The market is full of overpriced 3D printers that are a pain in the chucks to learn and use (maybe just like conventional printers at this point, lol) with filaments that are super expensive and hard to make at home (at least for my country's currency, the dollar is 5x the value of my country's currency).
What I could find:
- There is the "Oasis 3DP", a inkjet that wets powder to print coloured 3d objects, but the objects are quite brittle and fragile (there are people that suggested to replace the powder with cement tho).
- And I found this DIY that converts a creality 3D into a conventional printer, but I don't think the results are that precise. Not to insult the creator (the project is awesome), but the actuators used are piezoelectric actuators, not inkjet nozzles.

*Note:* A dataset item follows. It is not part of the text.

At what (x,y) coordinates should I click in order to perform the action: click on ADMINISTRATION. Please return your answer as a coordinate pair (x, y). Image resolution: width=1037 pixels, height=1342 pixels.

- Some time ago I found a 3D printer company that made a method to use UV resin to print lenses, it is just a super precise inkjet printer that shines an UV light to harden the droplets.
Obviously, You can't just buy one of these, but this informational video is quite useful. - There are a ton of papers on the subject of resin printers, but I find this articlequite interesting, because it shows a method of changing the mechanical properties of the print by changing the amount of Silicon and Epoxy Resin.
- And this video about how Inkjet printers work can be insightful.
What I thought on so far:
First I thought on, just like the company, on using UV hardening resin for the printer. It simply spits the droplets and then the Printer hits it with a small UV light.
But in that case, I would need a UV activated Resin, and UV activated resins are expensive (at least on my country) and only sold to be used in laser resin 3D printers.
So the point of being cheap would be thrown out of the window.
Then I came to believe the best choice is to replace the variety of colours of a conventional Inkjet printer with resins. Like a "colour 1 - magenta" for the resin and the hardening element as a "colour 2 - cyan", so they are added simutanesly.
Of course, this allows for more options of materials and even colours to be added if you simply increase the number of printing nozzles. Materials like Epoxy, Silicon, Sodium Silicate, oil (to lubricate mechanical pieces) and even edible stuff (pasta? Chocolate?).
If you can, you should try to get Epson printers, rather than Canon or HP, since they use an actual piezo pump print head, as opposed to the bubble jet system of HP et al. I like your idea of printing the two parts of an epoxy with separate "colors", instead of using expensive UV resins.